YouTube lleva años pidiendo a los creadores que sus contenidos sean 'family friendly', es decir, que sean aptos para toda la familia: sin palabrotas, con un tono amigable, sin polémicas, etc. La razón está clara: la plataforma tiene especial interés en monetizar YouTube Kids, su portal para niños, con lo que quiere que los principales 'youtubers' moderen sus contenidos. Al menos, si pretenden ganar dinero con ellos.

Desde 2016, la plataforma no ha parado de hacer cada vez más exigente esta reclamación. De hecho, muchos 'youtubers' denuncian que el portal ha vetado los ingresos de los vídeos u 'ocultado' piezas suyas si no cumplían con ese carácter 'family friendly'. Elrubius, el mayor 'youtuber' español y tercero del mundo, ironizaba ya en 2016 con esta situación.

3.- Algoritmo de recomendación

Al entrar en YouTube, cualquier usuario puede acceder a Tendencias, el apartado en el que la propia plataforma recomienda los contenidos que están siendo más vistos o más virales en ese momento. Sin embargo, muchos 'youtubers' desconfían del algoritmo del portal o de su criterio a la hora de destacar unos vídeos y otros no, con la posible pérdida de visitas y monetización que eso implica.

De hecho, no se trata de meras sospechas. En abril de este año, varios extrabajadores desvelaban a Bloomberg que YouTube tenía cierta querencia por meter en este apartado los vídeos no necesariamente más virales, sino los más polarizadores y polémicos. En otras palabras, indignación es igual a atención.

Los 'youtubers' que pasan de YouTube

Los cambios en la plataforma son constantes y evolutivos, con lo que los 'youtubers', al menos, han ido dándose cuenta y buscando alternativas. Hace tiempo que muchos de ellos, conscientes de que la gallina de los huevos de oro de la publicidad en sus vídeos dejaría de ser tan rentable, fueron buscando negocios paralelos con eventos en vivo, conciertos, encuentros con fans, libros u otro tipo de proyectos.

En España hay varios ejemplos de ello. Wismichu hace 'shows' humorísticos en teatros e incluso ha hecho una película (bueno, más o menos), Carolina Iglesias (Percebes y Grelos) tiene un espectáculo en directo con Soyunapringada (que a su vez hizo una serie) y Dulceida lleva años editando libros, haciendo 'spots' de TV o incluso lanzando sus propias marcas de ropa. Pero el rey de todo esto es Elrubius. Ha hecho eventos en directo con sus fans, ha pinchado en salas, ha sacado un libro, un videojuego y hasta su propia serie de 'anime'.

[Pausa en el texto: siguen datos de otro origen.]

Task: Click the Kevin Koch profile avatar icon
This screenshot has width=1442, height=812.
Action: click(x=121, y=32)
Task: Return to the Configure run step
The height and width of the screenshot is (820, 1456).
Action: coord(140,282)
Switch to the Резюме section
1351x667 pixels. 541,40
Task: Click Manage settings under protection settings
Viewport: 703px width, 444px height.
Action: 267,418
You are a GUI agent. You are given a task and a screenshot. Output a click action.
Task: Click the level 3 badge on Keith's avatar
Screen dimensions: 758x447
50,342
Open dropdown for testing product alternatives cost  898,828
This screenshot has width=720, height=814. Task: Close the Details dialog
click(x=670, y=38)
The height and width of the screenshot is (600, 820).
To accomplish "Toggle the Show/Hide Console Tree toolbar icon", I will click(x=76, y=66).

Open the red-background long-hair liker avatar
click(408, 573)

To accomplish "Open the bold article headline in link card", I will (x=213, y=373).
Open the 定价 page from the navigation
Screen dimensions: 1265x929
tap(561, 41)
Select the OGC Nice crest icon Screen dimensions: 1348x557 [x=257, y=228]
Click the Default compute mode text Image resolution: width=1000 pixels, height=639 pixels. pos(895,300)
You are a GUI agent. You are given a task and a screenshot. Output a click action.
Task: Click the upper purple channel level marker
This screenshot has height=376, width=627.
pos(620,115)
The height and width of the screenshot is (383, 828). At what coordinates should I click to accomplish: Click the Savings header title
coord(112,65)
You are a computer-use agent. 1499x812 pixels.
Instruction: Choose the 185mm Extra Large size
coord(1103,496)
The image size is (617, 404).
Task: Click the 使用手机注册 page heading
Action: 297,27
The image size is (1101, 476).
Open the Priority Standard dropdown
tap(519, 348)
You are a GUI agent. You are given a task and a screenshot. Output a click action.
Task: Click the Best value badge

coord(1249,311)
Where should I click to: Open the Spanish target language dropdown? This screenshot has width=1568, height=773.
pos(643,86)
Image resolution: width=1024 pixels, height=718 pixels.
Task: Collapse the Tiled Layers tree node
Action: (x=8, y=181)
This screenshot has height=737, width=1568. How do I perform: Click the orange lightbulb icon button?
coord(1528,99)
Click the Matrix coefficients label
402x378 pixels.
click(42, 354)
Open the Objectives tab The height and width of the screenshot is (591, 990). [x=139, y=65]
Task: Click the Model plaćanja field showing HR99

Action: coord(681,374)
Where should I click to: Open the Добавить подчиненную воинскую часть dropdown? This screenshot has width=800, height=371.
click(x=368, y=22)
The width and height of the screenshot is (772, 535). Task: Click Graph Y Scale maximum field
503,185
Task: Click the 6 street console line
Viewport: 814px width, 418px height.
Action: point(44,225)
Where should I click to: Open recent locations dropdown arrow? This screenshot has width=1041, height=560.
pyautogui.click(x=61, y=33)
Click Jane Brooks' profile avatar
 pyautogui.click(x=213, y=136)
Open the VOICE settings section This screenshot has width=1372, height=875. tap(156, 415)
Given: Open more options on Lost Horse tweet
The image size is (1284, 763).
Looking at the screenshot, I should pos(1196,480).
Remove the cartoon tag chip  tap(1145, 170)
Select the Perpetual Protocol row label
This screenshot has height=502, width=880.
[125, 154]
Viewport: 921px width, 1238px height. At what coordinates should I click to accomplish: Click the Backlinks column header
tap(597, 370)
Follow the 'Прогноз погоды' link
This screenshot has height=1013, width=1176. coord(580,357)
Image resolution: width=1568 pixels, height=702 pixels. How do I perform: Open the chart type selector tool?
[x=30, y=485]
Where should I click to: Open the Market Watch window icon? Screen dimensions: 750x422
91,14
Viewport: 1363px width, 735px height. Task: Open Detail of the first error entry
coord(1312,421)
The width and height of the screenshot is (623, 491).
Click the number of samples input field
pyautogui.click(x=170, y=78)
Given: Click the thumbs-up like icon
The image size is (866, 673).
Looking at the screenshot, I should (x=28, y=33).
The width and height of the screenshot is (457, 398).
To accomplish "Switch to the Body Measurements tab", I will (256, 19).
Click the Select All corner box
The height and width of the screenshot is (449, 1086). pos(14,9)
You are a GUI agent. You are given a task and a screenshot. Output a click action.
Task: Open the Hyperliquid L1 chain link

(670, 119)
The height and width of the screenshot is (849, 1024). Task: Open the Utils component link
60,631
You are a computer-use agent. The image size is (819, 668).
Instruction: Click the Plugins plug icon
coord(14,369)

Los 'gamers' también llevan un tiempo huyendo de YouTube. Aunque algunos siguen subiendo sus partidas, son muchos más los que han decidido irse a la competencia, Twitch, que no solo está más preparada para el 'streaming' de videojuegos sino que además paga mejor a los creadores de contenido, algunos de los cuales se han convertido en auténticos millonarios.

El panorama, en definitiva, pinta regular para YouTube. No parece sencillo que a corto plazo vaya a perder el reinado de los portales de vídeo en directo, pero sus mayores valedores, los 'youtubers', están cogiendo la puerta de salida o forzando la máquina para negociar mejores condiciones. Parece que el sindicalismo, en YouTube, también funciona.